There are a few solutions to this problem:
Use an open-source/self-hosted LLM and deploy a separate instance of your LLM to each of your customers
Use an Enterprise, closed source LLM (like GPT Enterprise) that provides security guarantees - however you would need each of your users’ to provide their own Enterprise LLM API keys to prevent cross-tenant leakage
Permissions
Assuming you have your customers authenticate into the 3rd party data sources for their entire organization via an admin account, individual end-user level scopes and permissions will not persist by default.
As a result, your ingestion jobs need to associate additional, more granular, permissions metadata (such as object-level or document level read permissions) with individual users. Otherwise, when a user generates a query, the RAG process will retrieve all relevant context from the vector store, even if they didn’t have permissions to view that data in the original data source. Pinecone has a very detailed explanation of how this can be implemented with ACL services such as Averto.
End-to-End Process of Fine-tuning an LLM
Now let’s look at how fine-tuning works in a multi-tenant SaaS architecture - from data ingestion, cleaning, training, to deployment. The following is a breakdown of the processes of fine-tuning a pre-trained model.
Data Ingestion: Similar to RAG, you need to ingest data from your users’ external applications for the purposes of building a training data set. This can look like sales emails from their sales engagement platforms, conversation histories from Intercom, and sales performance data from their CRMs.
Preparation: Unlike RAG however, this data needs to be prepped and cleaned such that it can be used for fine-tuning. At a high level, you need training, validating, and testing data sets in order to fine-tune a model. Examples of training data sets:
Training data set for an AI support chatbot would contain:
Input - all accessible data on a customer as well as the ticket they submitted
Output - the response a support rep gave
Training data set for an AI content writer
Input - a customer’s blog outline and brief
Output - the blog post they published from that outline
The challenge is ensuring that your test data sets are clean and have only the optimal inputs. For example, you wouldn’t want to train the model on data from your customers’ worst articles or support reps. This is why some AI SaaS companies require customers to take part in an onboarding phase to validate the training data sets with their customers before they begin fine-tuning their models.
Fine-tune and validate: For most companies, it doesn’t make sense computationally to manually configure the actual parameters of the underlying model. Instead, transfer learning (the examples given above) enables you to train the underlying LLM even with a limited data set.
Evaluation and deployment: Once you’ve fine-tuned the model, you need to test and validate the fine-tuned model with a validation set to ensure you get the desired responses.

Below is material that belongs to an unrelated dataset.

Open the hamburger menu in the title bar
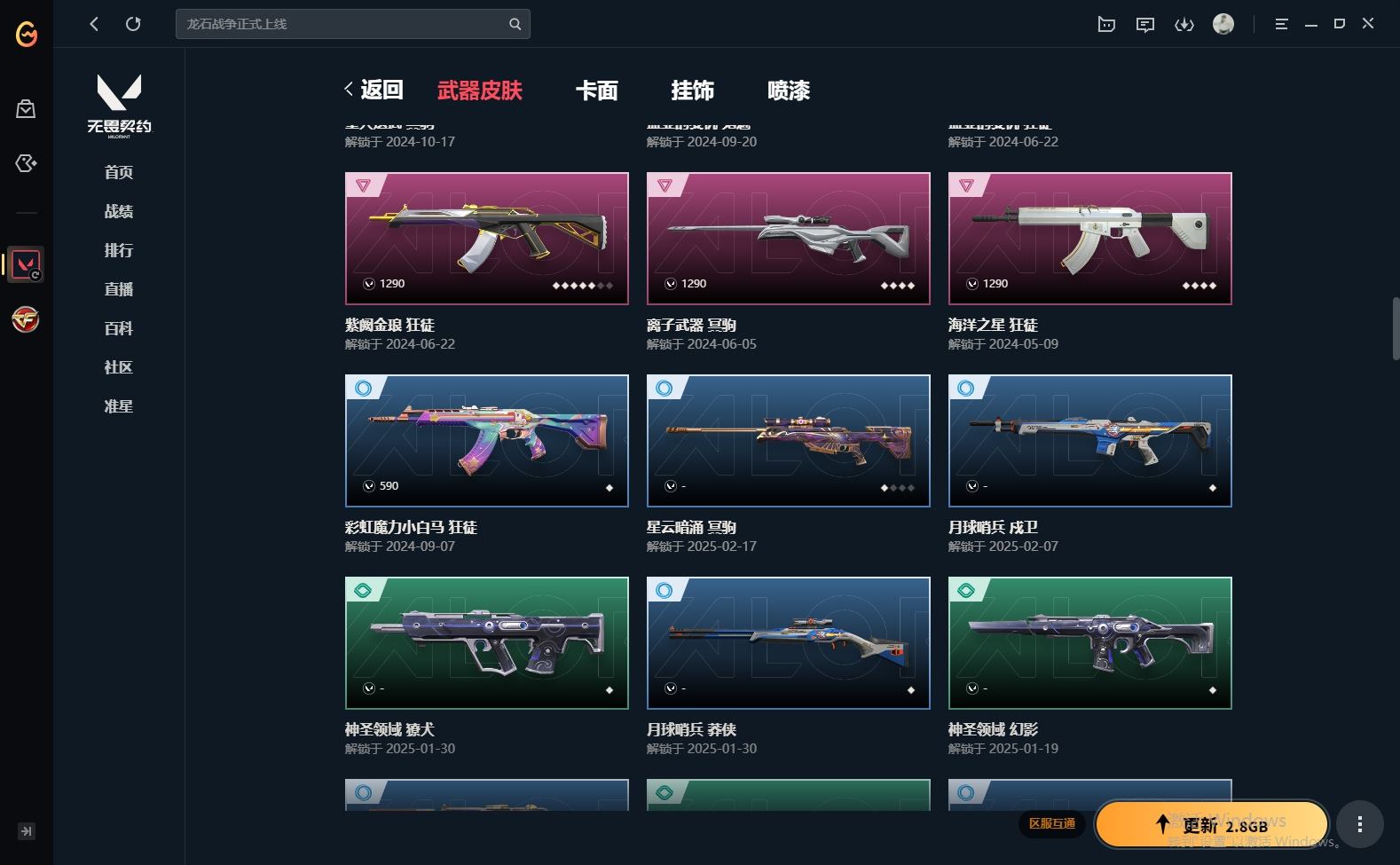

If the results aren’t satisfactory, you need to continue fine-tuning the model with additional data until it’s product-ready, at which point you’d deploy the fine-tuned model.
Reinforcement learning: In production, you can also introduce fine-tuning loops via Reinforcement learning from human feedback (RLHF). In the most basic form, you can surface the ability for users’ to rate the responses they receive and leverage that rating in a reward/punishment model. However, this can get significantly more sophisticated based on behavior, such as evaluating whether the user asked a clarification question, user sentiment, or whether they used the output as is (within the context of AI content generation).
Conclusion
It’s clear that RAG and fine-tuning are both useful techniques for leveraging your customers’ external data to improve the outputs generated by the LLMs that power your product’s AI features.
Given the improvement of foundational LLMs and the difficulties around building a robust training data set for fine-tuning, most companies should prioritize building a RAG process before fine-tuning – the effort/reward ratio is much higher. However, over time, I expect that companies will implement a both RAG and fine-tuning as the AI SaaS landscape gets more competitive.